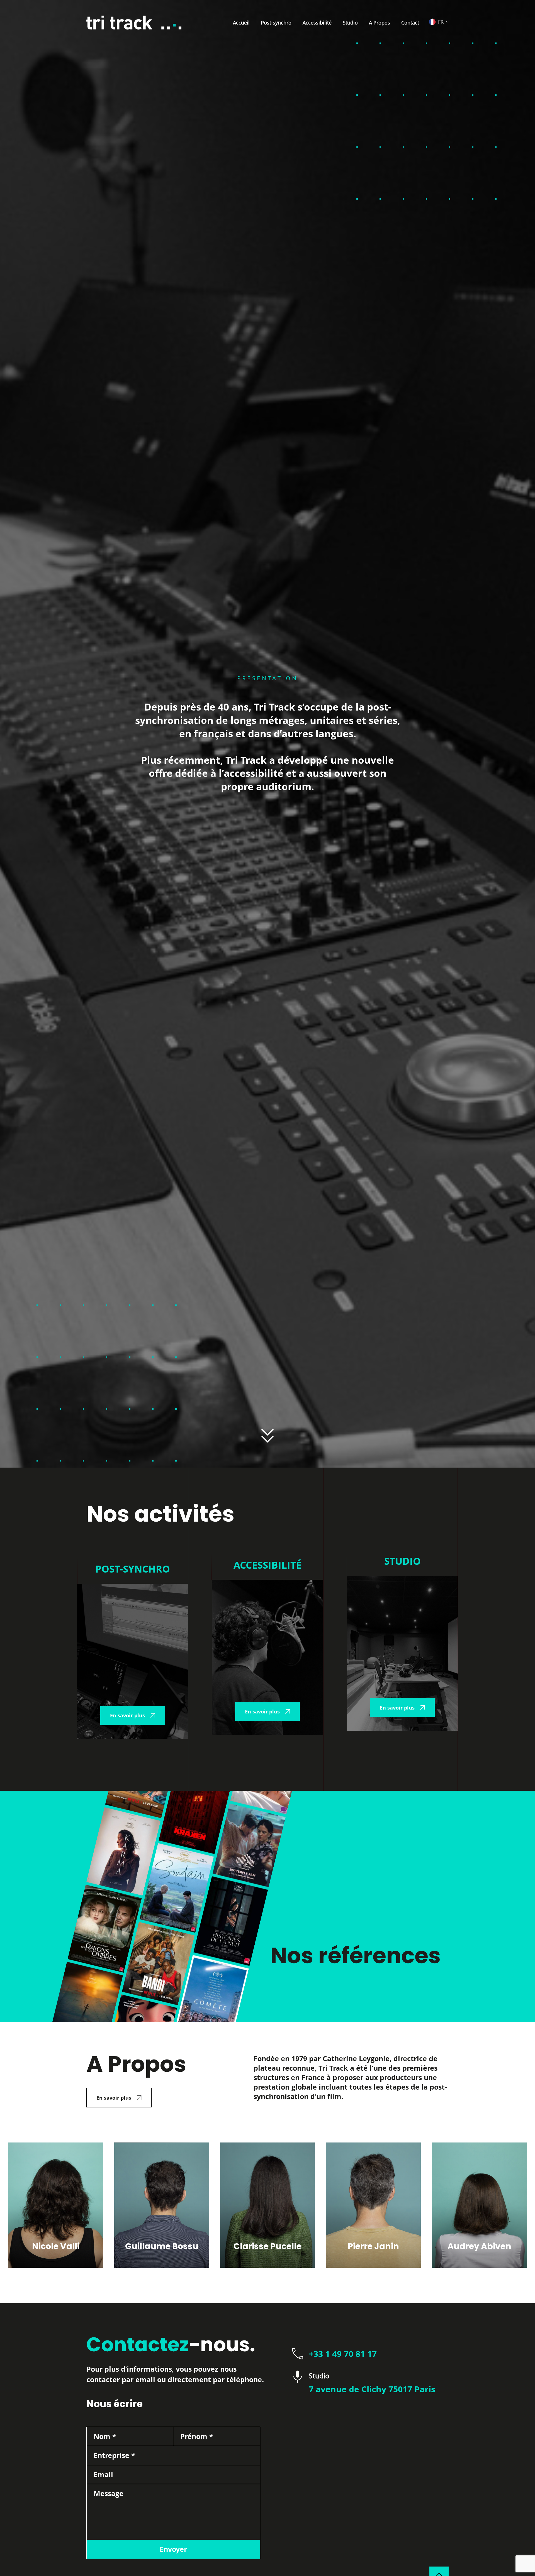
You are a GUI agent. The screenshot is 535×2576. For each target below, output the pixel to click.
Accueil (241, 22)
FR (441, 21)
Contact (410, 22)
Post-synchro (276, 22)
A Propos (379, 22)
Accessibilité (317, 22)
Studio (350, 22)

------------------------------

Exact copies are needed of the line with "Contact (410, 22)" and each line after it through the end of the material above.

• [Exercise solution]
Contact (410, 22)
Post-synchro (276, 22)
A Propos (379, 22)
Accessibilité (317, 22)
Studio (350, 22)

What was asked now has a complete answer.